--- AVAILABLE DATA Enclosed Below ---
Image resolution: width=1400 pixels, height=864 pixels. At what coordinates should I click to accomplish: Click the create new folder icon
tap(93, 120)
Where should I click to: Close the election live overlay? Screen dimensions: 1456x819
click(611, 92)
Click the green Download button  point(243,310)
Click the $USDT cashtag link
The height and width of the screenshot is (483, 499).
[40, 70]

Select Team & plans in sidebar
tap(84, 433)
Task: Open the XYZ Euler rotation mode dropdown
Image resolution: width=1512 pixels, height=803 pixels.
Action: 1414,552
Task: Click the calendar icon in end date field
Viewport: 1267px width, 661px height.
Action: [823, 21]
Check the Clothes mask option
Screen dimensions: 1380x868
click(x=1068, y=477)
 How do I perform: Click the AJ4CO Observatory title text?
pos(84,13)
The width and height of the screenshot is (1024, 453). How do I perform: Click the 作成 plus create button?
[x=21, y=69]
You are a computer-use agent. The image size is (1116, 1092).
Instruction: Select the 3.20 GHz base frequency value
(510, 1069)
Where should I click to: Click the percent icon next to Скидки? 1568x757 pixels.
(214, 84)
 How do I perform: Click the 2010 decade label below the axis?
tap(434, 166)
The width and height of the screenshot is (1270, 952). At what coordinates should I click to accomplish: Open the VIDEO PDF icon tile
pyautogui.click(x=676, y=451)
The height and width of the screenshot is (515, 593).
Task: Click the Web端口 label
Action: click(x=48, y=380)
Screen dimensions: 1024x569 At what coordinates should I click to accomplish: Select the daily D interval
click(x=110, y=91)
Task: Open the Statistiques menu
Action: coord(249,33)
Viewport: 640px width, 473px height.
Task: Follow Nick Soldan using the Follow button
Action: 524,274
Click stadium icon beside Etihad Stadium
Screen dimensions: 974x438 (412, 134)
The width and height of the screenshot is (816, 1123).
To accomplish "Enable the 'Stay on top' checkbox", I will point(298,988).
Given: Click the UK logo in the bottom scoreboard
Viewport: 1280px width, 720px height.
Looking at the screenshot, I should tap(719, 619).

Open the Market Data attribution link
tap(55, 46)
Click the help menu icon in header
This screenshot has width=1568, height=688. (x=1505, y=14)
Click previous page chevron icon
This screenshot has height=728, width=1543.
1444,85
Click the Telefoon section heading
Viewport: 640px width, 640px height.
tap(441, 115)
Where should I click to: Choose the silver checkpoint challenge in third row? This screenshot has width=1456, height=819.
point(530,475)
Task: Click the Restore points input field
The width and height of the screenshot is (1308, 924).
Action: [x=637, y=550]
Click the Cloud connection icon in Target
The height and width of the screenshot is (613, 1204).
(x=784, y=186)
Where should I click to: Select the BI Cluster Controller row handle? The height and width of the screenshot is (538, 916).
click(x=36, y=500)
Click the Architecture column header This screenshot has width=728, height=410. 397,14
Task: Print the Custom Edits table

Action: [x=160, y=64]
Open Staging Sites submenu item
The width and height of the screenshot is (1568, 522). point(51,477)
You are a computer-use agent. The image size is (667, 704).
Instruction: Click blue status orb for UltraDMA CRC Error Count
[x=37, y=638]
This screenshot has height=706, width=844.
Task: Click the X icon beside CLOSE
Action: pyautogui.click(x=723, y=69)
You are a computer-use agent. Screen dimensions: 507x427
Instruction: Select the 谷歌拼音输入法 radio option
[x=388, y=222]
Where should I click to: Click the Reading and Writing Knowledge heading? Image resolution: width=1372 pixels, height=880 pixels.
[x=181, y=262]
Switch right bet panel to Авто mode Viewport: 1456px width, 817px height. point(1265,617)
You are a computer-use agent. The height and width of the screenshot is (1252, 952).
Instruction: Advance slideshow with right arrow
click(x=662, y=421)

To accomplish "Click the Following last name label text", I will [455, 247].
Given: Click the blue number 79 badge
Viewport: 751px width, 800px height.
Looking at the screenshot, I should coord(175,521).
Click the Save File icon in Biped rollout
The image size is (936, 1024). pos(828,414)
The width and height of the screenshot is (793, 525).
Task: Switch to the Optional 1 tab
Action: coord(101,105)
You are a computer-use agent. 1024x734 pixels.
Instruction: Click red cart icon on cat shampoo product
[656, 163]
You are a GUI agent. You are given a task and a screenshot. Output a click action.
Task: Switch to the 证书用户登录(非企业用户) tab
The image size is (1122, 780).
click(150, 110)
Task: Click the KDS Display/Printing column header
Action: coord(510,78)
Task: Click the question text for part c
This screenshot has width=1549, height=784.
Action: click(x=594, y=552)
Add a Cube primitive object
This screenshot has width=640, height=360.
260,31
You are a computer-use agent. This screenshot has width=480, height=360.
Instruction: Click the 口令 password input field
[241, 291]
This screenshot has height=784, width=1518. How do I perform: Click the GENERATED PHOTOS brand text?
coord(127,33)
--- End of Enclosed AVAILABLE DATA ---
WHAT NEEDS TO BE DONE. In the entries above, find lines with "mode" and copy each.

REPLY.
Task: Open the XYZ Euler rotation mode dropdown
Switch right bet panel to Авто mode Viewport: 1456px width, 817px height. point(1265,617)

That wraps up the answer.